Por Márcia Charnizon
Ler Patrick Modiano é ter uma aula sobre fotografia.
O autor tem a Paris dos anos 30 como tema constante de sua obra. Em seu discurso no Prêmio Nobel de Literatura, em 2014, ele esclareceu que “o fato de ter nascido em 1945, num momento de destruição e desaparecimento de cidades e populações inteiras, certamente o tornou sensível aos temas da memória e do esquecimento”.
A fotografia, portanto, por sua relação intrínseca com essas questões, surge como um dos suportes prediletos de Modiano para trazer aqueles temas à tona.
Entre as décadas de 1930 e 1950, numa Europa devastada pela guerra, surgia a fotografia humanista, que buscava na rotina das pessoas uma dignidade perdida. Os fotógrafos procuravam colaborar, à sua forma, com a reconstrução simbólica e moral de um país e seus habitantes. Em cena, citando somente alguns poucos nomes, entravam Bresson, Sabine Weiss e Werner Bischof, Man Ray, Doisneau, Andre Kertesz, Brassai e Robert Capa.
Referências à fotografia humanista na obra de Modiano aparecem, por exemplo, de forma clara no livro Chien du Printemps, onde o autor usa nomes e histórias reais para construir o personagem Jansen, um fotógrafo parisiense amigo de Robert Capa. Jansen nos ensina que “é preciso capturar as coisas com doçura e em silêncio, senão elas se retraem”, frase que nos remete ao momento decisivo de Bresson.
Aproximação do romancista com a fotografia não acontece somente pela inserção do tema em suas obras, mas também como coautor no livro Paris Tendresse, que unia sua escrita à fotografia de Brassai da Paris dos anos 30, e no prefácio, em 2003, do livro da fotógrafa Virginie Chardin, intitulado Paris Photographique: Cent histoires extraordinaires de 1839 à nos jours.
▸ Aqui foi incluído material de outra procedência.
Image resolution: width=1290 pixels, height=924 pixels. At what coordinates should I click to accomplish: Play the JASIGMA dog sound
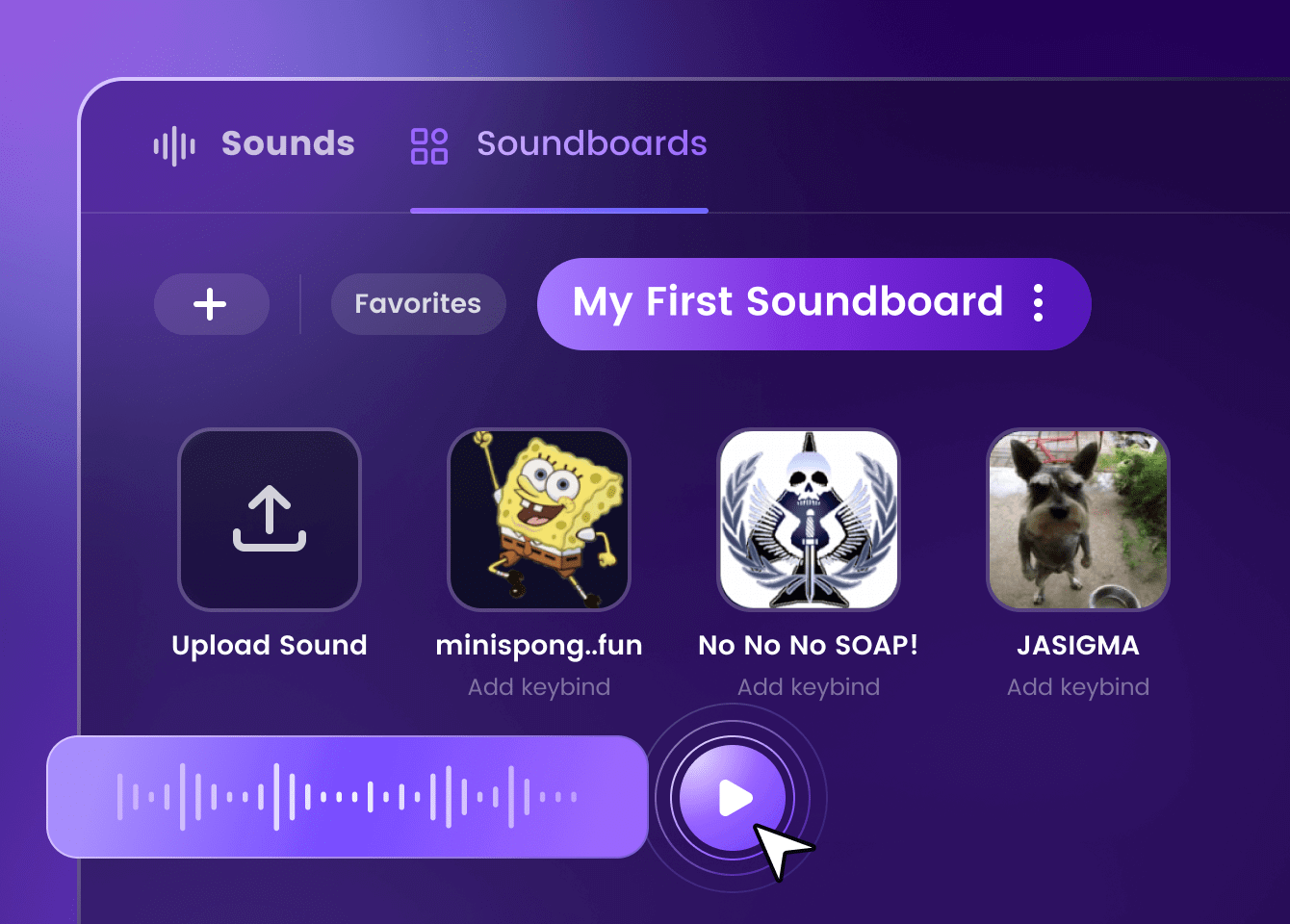coord(1078,520)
A estreita ligação que o autor tem com a linguagem fotográfica permite a ele construir textos que mostram um entendimento da luz como discurso poético: “(…) experimentei um estranho mal estar. Ele vinha de certa luminosidade particular do filme, da própria película. Um véu parecia cobrir todas as imagens, acentuava os contrastes, apagando-os, às vezes numa brancura boreal. A luz estava ao mesmo tempo muito clara e muito escura, sufocando as vozes, ou tornando seu timbre mais forte e inquietante”.
Se muitas vezes nos colocamos como detetives diante uma fotografia, procurando pistas, traços ou marcas, a fim de, em algum momento, nos reconhecermos naquelas memórias e trazer à tona, de alguma forma, nossa história pessoal, Modiano parece também fazer o mesmo em sua escrita. Por meio da literatura, ele se serve da história de outros para reconstruir a sua própria. No livro Dora Bruder, por exemplo, a partir da descoberta ocasional de um anúncio de jornal que dizia do desaparecimento da garota Dora, o narrador inicia uma busca pela história daquela menina judia durante a ocupação nazista. Utiliza-se de um recurso no qual o próprio narrador torna-se contemporâneo dos pais de Modiano. Mais do que “aquilo foi”, em tempo passado, o encantamento passa por um “o que teria sido” imaginário. Em Dora Bruder, Modiano é um detetive em busca da parte de sua história que precede suas próprias memórias. Quer ir ao encontro de um passado que antecede seu nascimento, e por isso passa a ser um inventor de probabilidades, da mesma forma que fazemos diante uma fotografia, seja ela antiga ou não.
Entendendo a fotografia como fragmento visual, não podemos nos esquecer de que, numa imagem, sempre existiu um tempo anterior e outro posterior ao momento congelado, e nunca saberemos o que se passou de fato. Portanto, na medida em que o mistério da fotografia é sua propriedade polissêmica, ela abre espaço para realidades inventadas e para a fabulação. Em algumas obras, o narrador nos lança imagens incompletas, e, no percurso do livro, vai tentando desvendá-las – de imagem latente a imagem visível, como em um laboratório de fotografia analógica.
Modiano nos diz que “sempre, diante uma imagem, estamos diante do tempo”. Em Chien du Printemps, o narrador deixa clara essa ideia: “Guardei uma das fotos. Sentamo-nos no banco, minha namorada e eu. Tenho a impressão de que são outras pessoas, quer por causa do tempo transcorrido, quer pelo que Jansen captou com sua objetiva e que nós, naquela época, não teríamos visto mesmo se nos olhássemos no espelho: dois adolescentes anônimos e felizes”.
Ao visitarmos e revisitarmos uma mesma imagem através dos tempos, o que está em jogo a cada vez, por detrás do nosso olhar, são as demandas e desejos do tempo presente. E é essa reinvenção da vida que se faz importante. A obra de Modiano nos convida a isso. Como se ele nos dissesse “Vem cá, senta aqui, esse tema é pungente”.